L’offre de logiciel d’archivage s’est largement étoffée ces derniers temps. À côté des spécialistes de l’archive numérique, les acteurs historiques qui ne donnaient que dans le papier ont ajouté des services numériques à leurs offres. Éditeurs de logiciels de gestion de contenu, d’outils de Ged, spécialistes de l’éditique, etc., nombreux sont les autres qui ont enrichi leurs offres d’un module ou d’un logiciel dédié à la gestion des archives. Si elle ne facilite pas la sélection, cette hétérogénéité présente tout de même un avantage. La quasitotalité des environnements techniques et des fonctionnalités est présente chez un fournisseur ou un autre.
richesse fonctionnelle
Les solutions proposées sont loin de couvrir le même périmètre fonctionnel. Si l’archivage implique une reprise d’un existant papier ou la numérisation, les possibilités des logiciels en termes d’OCR, de Lad-Rad et d’ICR (reconnaissance d’écriture manuscrite) sont différentes d’une solution à l’autre. Même constat en ce qui concerne les possibilités d’intégration avec les autres logiciels du système d’information, en particulier avec les ERP (entreprise ressource planning).
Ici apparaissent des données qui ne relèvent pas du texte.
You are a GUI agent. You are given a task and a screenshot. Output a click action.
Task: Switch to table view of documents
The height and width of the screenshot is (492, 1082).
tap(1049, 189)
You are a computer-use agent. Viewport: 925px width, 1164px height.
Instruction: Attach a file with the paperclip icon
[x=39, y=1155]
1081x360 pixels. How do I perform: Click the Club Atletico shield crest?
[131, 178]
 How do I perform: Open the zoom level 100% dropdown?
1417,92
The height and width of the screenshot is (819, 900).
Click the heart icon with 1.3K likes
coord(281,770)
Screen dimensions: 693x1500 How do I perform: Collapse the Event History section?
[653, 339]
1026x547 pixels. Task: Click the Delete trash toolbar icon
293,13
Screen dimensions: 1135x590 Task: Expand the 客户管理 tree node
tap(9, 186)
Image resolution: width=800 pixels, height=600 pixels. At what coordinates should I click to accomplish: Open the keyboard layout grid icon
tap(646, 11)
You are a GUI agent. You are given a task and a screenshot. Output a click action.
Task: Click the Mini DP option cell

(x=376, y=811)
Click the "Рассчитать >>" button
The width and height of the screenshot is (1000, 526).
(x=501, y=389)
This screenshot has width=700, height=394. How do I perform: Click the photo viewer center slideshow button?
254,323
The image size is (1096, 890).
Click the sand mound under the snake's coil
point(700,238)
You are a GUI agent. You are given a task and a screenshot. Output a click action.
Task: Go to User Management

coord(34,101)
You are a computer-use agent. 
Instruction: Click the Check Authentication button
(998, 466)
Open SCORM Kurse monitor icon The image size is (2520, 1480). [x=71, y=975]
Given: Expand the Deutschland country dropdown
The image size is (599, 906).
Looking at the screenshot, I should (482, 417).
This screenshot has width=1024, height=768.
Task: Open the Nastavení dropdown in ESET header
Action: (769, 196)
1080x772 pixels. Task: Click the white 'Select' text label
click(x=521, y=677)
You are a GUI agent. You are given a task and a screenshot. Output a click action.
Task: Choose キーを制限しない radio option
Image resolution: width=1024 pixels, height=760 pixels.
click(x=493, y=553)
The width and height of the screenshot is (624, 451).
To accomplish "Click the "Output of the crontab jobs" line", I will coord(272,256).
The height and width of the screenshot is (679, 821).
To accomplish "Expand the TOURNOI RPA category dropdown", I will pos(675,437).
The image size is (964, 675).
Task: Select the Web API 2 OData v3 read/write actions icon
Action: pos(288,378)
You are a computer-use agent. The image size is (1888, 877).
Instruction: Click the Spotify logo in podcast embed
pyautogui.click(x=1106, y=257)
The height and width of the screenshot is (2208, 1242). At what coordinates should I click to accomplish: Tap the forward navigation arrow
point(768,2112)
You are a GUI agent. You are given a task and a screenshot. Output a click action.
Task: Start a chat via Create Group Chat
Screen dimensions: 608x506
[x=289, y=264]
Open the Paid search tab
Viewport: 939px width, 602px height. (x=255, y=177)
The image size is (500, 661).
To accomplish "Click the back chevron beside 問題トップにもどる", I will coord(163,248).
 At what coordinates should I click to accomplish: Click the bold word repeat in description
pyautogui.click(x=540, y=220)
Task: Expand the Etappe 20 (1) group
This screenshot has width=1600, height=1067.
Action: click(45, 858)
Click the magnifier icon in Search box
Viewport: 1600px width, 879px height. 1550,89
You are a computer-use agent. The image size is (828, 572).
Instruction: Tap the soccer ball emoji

Les éditeurs annoncent des possibilités illimitées d’interfaçage… avec un coût conséquent sauf pour les connecteurs clés en mains déjà développés. Le type de document à archiver déterminera le type de solution. Pour respecter des critères professionnels ou réglementaires, certaines classes de documents nécessitent des fonctions de workflow et d’archivage probant. Autre point discriminant, si la gestion du papier reste une tâche importante, le choix d’un logiciel capable de centraliser la gestion des archives par ses capacités de records management s’impose. Attention à vérifier que ces capacités découlent d’une intégration dans le logiciel et non d’un partenariat entre deux éditeurs.